_PROBLEM DETAILS_:
Copy out the part that opens with the line containing "Screen dimensions: 826x720" and closes with the line containing "coord(268,234)", both lines included, and leave the pictures out of your answer.

_DATA FOR THE TASK_:
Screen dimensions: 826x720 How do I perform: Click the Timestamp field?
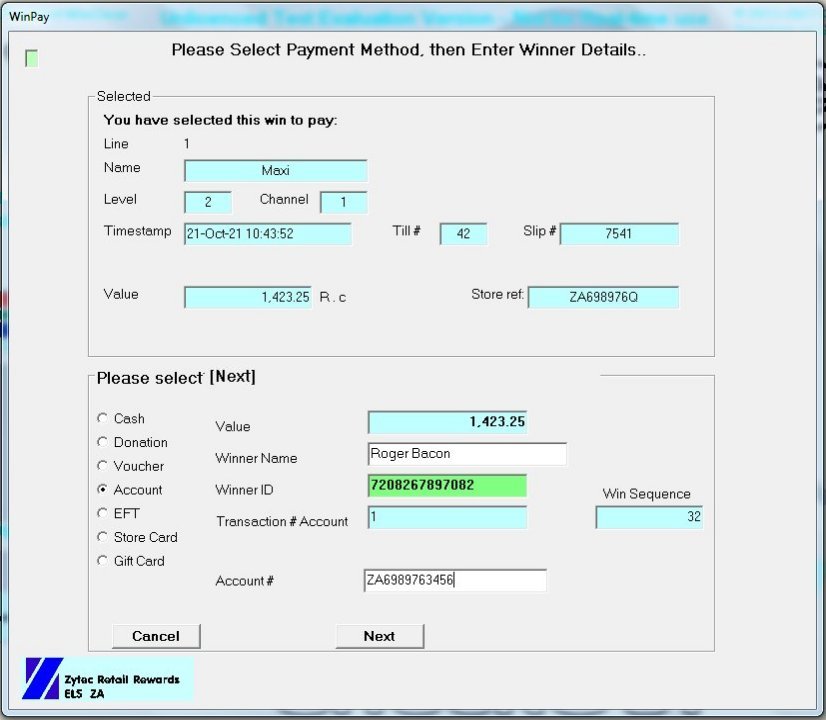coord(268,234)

==

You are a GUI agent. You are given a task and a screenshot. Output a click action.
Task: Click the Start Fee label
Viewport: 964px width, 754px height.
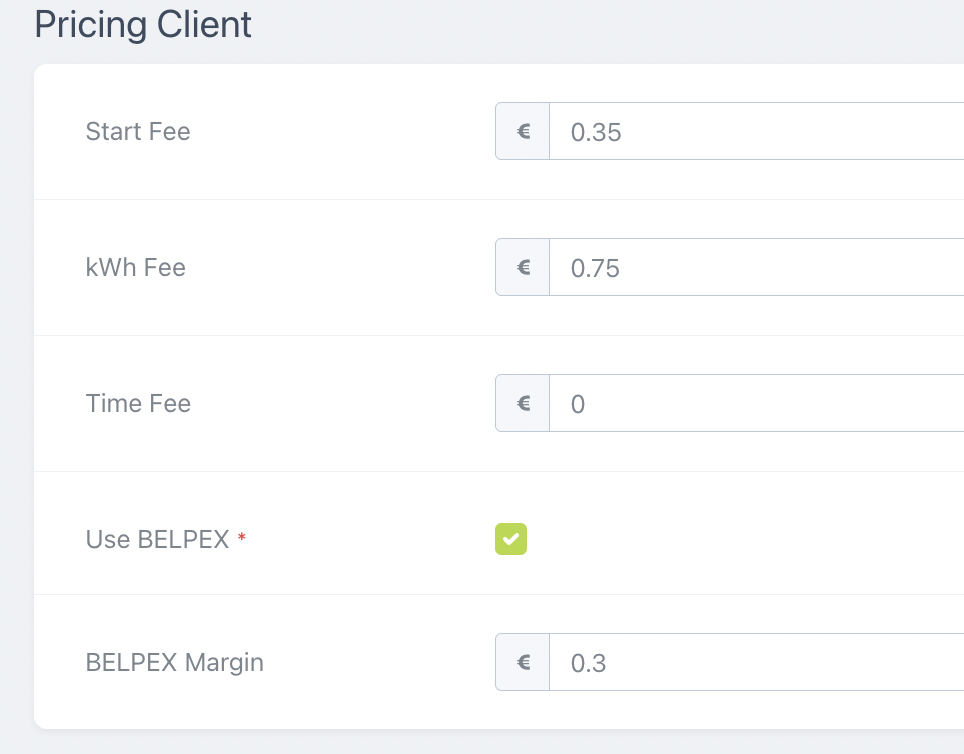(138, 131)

_ANSWER TO THE EXERCISE_:
Screen dimensions: 826x720 How do I perform: Click the Timestamp field?
coord(268,234)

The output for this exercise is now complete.